*** Opening of RECORDS SUPPLIED ***
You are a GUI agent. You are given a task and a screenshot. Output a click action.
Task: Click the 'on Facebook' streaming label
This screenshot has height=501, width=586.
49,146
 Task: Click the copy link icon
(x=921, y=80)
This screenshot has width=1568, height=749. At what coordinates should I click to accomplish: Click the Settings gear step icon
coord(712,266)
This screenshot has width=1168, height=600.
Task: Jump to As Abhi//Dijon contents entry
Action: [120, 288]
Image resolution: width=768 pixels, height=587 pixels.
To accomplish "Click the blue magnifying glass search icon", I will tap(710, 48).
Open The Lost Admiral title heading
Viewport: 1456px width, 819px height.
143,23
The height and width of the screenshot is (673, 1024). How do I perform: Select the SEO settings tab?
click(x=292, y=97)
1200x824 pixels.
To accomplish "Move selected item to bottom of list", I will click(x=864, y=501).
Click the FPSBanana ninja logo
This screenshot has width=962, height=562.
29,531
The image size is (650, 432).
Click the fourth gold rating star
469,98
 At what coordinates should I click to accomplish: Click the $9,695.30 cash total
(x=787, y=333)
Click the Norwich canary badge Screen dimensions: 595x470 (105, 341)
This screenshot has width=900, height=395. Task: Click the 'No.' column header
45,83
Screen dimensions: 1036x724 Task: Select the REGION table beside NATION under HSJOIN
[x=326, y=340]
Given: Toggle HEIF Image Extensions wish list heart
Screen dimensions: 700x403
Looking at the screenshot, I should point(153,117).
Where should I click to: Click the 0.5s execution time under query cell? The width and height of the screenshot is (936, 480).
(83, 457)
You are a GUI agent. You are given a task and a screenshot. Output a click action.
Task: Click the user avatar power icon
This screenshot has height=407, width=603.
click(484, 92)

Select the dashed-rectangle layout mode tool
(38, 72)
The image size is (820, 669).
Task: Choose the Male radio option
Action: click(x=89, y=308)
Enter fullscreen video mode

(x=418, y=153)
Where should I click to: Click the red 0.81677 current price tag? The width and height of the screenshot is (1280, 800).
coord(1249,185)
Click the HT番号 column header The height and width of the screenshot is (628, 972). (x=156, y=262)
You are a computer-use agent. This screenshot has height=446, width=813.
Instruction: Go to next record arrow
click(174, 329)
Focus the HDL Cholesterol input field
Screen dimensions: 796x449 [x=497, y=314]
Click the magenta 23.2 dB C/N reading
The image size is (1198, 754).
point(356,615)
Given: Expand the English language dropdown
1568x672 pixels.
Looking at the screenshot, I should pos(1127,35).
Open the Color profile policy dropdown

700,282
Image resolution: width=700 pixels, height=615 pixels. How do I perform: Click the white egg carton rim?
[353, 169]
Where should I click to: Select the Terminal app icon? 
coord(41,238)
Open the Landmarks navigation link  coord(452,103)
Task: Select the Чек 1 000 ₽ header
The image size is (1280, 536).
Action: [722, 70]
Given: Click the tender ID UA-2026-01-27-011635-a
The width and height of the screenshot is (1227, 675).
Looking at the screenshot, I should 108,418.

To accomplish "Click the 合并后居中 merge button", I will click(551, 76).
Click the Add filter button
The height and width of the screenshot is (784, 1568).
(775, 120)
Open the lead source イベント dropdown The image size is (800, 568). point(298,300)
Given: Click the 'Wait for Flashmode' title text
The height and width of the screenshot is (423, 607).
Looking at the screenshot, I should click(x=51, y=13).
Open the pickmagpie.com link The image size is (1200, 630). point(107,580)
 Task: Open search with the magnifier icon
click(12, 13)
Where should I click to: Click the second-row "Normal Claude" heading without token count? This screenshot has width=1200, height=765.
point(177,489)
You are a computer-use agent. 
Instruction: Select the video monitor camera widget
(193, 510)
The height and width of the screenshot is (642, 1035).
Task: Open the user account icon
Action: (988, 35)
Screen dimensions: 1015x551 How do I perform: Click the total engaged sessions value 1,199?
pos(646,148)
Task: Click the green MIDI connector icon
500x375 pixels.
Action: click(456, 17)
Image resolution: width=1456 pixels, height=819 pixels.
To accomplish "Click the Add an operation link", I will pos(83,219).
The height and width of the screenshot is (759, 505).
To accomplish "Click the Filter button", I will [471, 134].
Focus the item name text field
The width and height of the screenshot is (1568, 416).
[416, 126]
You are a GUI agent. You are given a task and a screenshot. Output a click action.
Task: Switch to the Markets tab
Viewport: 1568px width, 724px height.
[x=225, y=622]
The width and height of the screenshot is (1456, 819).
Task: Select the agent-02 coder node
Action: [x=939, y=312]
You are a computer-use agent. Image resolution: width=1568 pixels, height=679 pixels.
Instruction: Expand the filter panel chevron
*** Close of RECORDS SUPPLIED ***
EXERCISE INSTRUCTIONS –
A word-for-word copy of the entries, from the first line through the line containing "Click the Norwich", is the whole answer.

SOLUTION BELOW –
You are a GUI agent. You are given a task and a screenshot. Output a click action.
Task: Click the 'on Facebook' streaming label
This screenshot has height=501, width=586.
49,146
 Task: Click the copy link icon
(x=921, y=80)
This screenshot has width=1568, height=749. At what coordinates should I click to accomplish: Click the Settings gear step icon
coord(712,266)
This screenshot has width=1168, height=600.
Task: Jump to As Abhi//Dijon contents entry
Action: [120, 288]
Image resolution: width=768 pixels, height=587 pixels.
To accomplish "Click the blue magnifying glass search icon", I will tap(710, 48).
Open The Lost Admiral title heading
Viewport: 1456px width, 819px height.
143,23
The height and width of the screenshot is (673, 1024). How do I perform: Select the SEO settings tab?
click(x=292, y=97)
1200x824 pixels.
To accomplish "Move selected item to bottom of list", I will click(x=864, y=501).
Click the FPSBanana ninja logo
This screenshot has width=962, height=562.
29,531
The image size is (650, 432).
Click the fourth gold rating star
469,98
 At what coordinates should I click to accomplish: Click the $9,695.30 cash total
(x=787, y=333)
Click the Norwich canary badge Screen dimensions: 595x470 (105, 341)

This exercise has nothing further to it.